Ba(t)minton
This is my first field trip to Bangladesh since joining EcoHealth Alliance, formerly Wildlife Trust. I spent time with our team of wildlife veterinarians and field technicians near Faridpur, a four hour drive (and ferry ride) west of Dhaka. We were going out as part of our routine Nipah virus sampling in Pteropus fruit bats (Pteropus giganteous). While a four hour drive isn't really that long, it seems a lot longer when one is dodging rickshaws and weaving in and out around trucks!
Thankfully, we arrived safely later in the evening and immediately went out to check the field site. This trip was both my first time in Bangladesh as well as my first time working on Nipah virus surveillance. While it is still light we approach the trees where bats are roosting. The bats are already active and flying around calling and screeching. I watch in amazement as these beautiful creatures take flight and go out to forage for the night. Our field technician, scrambles up a nearby tree to tie the net posts high above the tree line, the net sits above the trees. After setting the poles we go back to town for two hours of sleep before we get up again to return for the for the night and begin catching bats to sample.
Driving back out to our field site in the pitch blackness of night we get to the site and raise the catch net on the poles we've set up earlier. I think to myself that the net looks like we are getting ready to play a game of badminton.

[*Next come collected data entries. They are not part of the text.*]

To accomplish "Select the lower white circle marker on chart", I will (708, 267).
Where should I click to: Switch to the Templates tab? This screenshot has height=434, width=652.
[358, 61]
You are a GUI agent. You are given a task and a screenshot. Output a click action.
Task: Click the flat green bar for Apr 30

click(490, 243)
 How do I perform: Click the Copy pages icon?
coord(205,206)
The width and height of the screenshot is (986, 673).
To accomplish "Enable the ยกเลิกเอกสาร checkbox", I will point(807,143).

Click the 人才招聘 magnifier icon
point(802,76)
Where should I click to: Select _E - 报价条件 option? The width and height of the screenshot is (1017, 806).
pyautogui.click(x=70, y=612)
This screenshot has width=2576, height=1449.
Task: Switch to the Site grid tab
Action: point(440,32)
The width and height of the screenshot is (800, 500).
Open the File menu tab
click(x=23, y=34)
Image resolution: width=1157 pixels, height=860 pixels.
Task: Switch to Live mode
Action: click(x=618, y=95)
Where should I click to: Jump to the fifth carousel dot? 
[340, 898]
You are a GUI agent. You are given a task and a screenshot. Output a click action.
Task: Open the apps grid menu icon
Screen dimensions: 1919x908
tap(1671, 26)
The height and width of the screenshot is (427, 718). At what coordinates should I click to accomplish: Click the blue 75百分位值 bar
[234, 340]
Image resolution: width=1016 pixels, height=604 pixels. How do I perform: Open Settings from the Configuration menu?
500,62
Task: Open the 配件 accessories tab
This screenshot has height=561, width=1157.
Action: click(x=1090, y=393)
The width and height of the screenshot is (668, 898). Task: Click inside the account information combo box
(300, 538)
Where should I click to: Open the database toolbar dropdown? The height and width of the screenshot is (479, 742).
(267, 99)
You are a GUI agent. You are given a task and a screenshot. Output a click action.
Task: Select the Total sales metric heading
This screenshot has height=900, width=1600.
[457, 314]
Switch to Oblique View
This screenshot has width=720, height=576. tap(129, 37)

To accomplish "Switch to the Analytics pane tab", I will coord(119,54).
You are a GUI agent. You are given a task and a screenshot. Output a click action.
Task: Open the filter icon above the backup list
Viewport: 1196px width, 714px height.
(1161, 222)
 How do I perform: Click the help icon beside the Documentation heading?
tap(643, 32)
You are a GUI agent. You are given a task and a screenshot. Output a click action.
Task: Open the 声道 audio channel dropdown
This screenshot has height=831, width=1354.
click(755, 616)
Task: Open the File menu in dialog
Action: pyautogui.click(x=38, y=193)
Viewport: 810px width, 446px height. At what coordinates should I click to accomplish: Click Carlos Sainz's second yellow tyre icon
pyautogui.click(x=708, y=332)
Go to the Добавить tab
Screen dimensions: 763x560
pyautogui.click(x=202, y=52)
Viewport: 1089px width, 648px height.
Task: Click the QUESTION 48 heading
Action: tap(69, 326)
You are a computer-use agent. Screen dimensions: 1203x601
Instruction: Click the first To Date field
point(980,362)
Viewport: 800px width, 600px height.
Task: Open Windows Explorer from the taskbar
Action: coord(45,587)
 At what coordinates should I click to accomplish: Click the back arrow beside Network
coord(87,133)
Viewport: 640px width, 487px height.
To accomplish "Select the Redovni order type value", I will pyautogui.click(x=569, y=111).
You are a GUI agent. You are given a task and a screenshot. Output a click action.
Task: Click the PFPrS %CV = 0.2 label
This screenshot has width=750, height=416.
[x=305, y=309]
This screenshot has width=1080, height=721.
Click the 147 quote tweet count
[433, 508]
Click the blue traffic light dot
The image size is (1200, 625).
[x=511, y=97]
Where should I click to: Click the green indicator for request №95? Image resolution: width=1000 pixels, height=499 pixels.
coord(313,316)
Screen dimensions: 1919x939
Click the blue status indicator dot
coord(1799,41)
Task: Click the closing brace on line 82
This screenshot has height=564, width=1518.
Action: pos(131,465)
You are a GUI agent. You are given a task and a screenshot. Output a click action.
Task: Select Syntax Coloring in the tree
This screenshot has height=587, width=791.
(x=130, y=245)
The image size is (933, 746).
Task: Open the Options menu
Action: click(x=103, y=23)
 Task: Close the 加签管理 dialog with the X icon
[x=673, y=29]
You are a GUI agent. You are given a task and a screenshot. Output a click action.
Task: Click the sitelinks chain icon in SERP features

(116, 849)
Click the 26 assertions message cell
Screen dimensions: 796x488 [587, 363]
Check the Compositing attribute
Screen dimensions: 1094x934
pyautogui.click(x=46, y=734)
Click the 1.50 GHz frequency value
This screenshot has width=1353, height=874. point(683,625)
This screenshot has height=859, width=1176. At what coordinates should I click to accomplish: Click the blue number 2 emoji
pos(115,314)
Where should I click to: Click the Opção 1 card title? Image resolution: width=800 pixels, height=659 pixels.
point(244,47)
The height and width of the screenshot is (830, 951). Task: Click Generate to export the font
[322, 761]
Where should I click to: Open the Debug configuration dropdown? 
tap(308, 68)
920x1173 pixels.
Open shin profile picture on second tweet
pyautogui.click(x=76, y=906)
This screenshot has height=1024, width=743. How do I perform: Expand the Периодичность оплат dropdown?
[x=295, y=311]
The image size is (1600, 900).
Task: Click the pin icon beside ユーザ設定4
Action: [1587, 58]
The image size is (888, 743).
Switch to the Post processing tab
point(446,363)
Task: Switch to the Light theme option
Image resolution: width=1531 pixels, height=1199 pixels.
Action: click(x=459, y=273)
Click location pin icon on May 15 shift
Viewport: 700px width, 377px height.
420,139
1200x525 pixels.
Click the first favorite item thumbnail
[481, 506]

We settle in and sit under the net, waiting for bats to fly into it. Each time a bat gets caught in the net, we lower the net, one person with thick gloves carefully restrains the bat and I carefully and gingerly untangle it from the net. We place the captured bats in ventilated cotton holding sacks, each bat has its own bag. The bats quickly settle in and just hang from the top of the cotton bag and quietly wait for us.
As dawn starts to break we take down the net and bring the bats to our makeshift lab where we start processing samples. In order to make the process safer for both the bats and the team we have a portable anesthesia machine. Once the bat is anesthetized, we can start. Sampling involves taking measurements, body length, weight, etc, taking a blood sample, assessing the body condition and placing a microchip (just like in your cat or dog) so the bat can be identified. Once we are finished, we monitor the bat until it wakes up. After processing all the bats we release them back into the wild.
These amazing creatures awake and we give them some mango juice as a treat and it perks them right up with some energy. We let the bats drink as much as they require for being such good patients. At that point, the furry creature hangs from our sturdy glove for just a moment, and then in an instant they are off again, flying through the trees back to their roost.
By the time we've cleaned everything up and driven back into town it is noon time. Now, taking a cue from the the bats we hang our hats for a few hours of sleep during the day. Later in the day we head back to the field site to process the blood samples and set everything up for another night of sampling and plan on doing this for the next week. The fruit bats are large, beautiful creatures and I am grateful for the opportunity to work with them. After our sampling here in Bangladesh, it's back to the U.S. for a quick stay before I here back to the field.